_How to complete this task_: Your copy begins at the line with "Given: Click the" and runs through the end of the data below. Set down only those lines exactly, without pictures.

_Collected data_:
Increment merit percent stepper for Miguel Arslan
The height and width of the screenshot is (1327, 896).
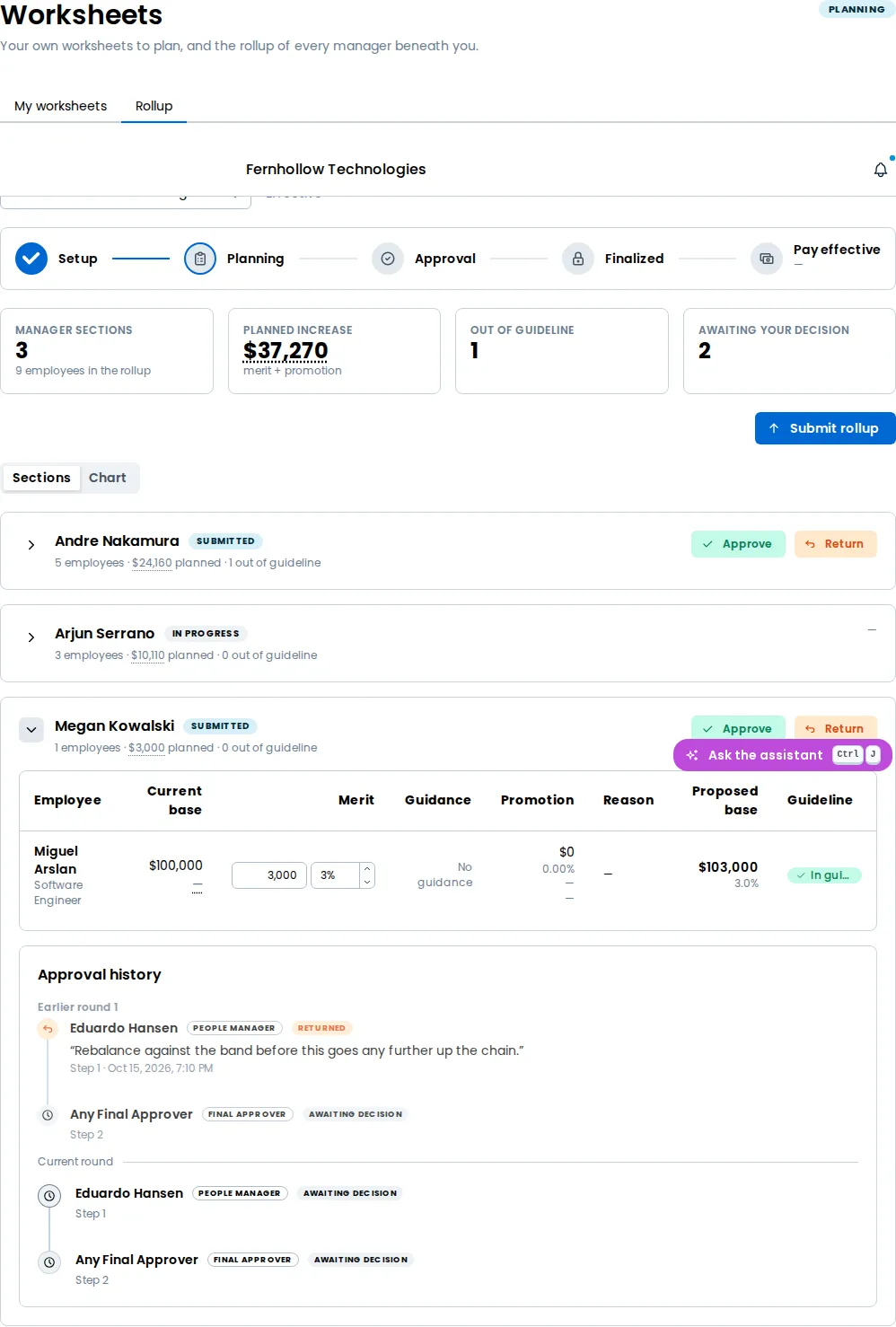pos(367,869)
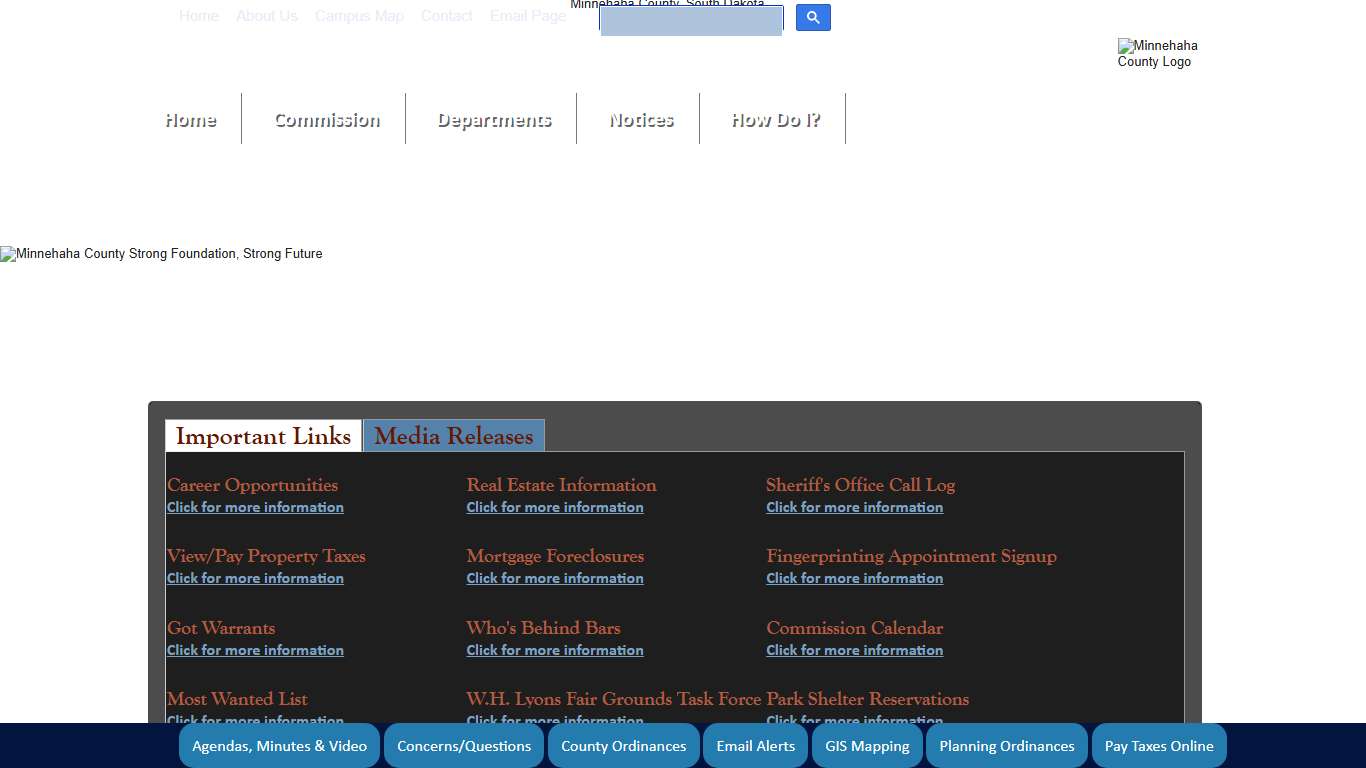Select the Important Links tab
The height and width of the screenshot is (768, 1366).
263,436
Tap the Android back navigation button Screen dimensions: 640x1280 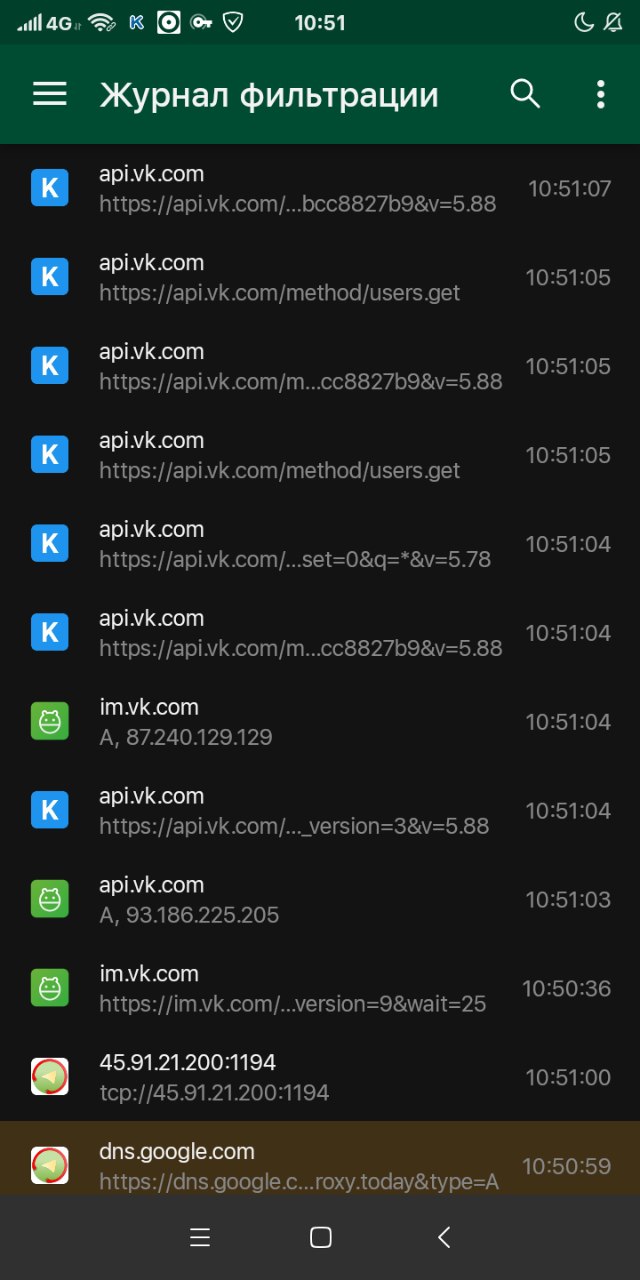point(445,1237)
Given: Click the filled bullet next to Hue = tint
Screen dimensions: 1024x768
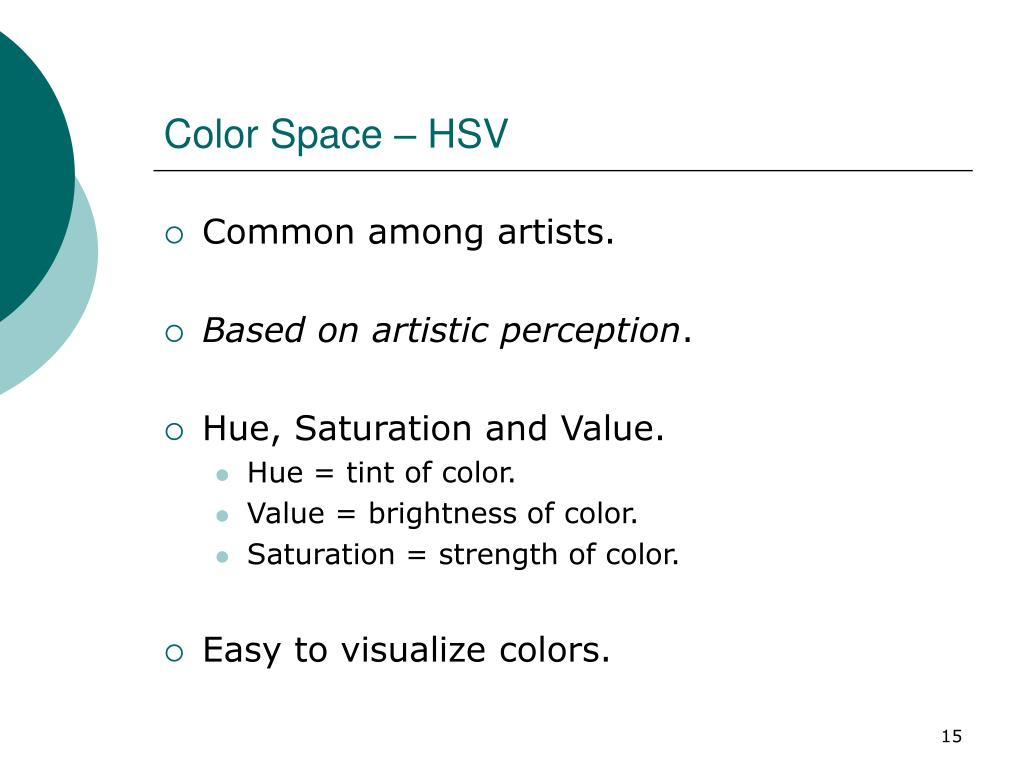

_Result_:
Given: Click the filled bullet next to Hue = tint
Screen dimensions: 1024x768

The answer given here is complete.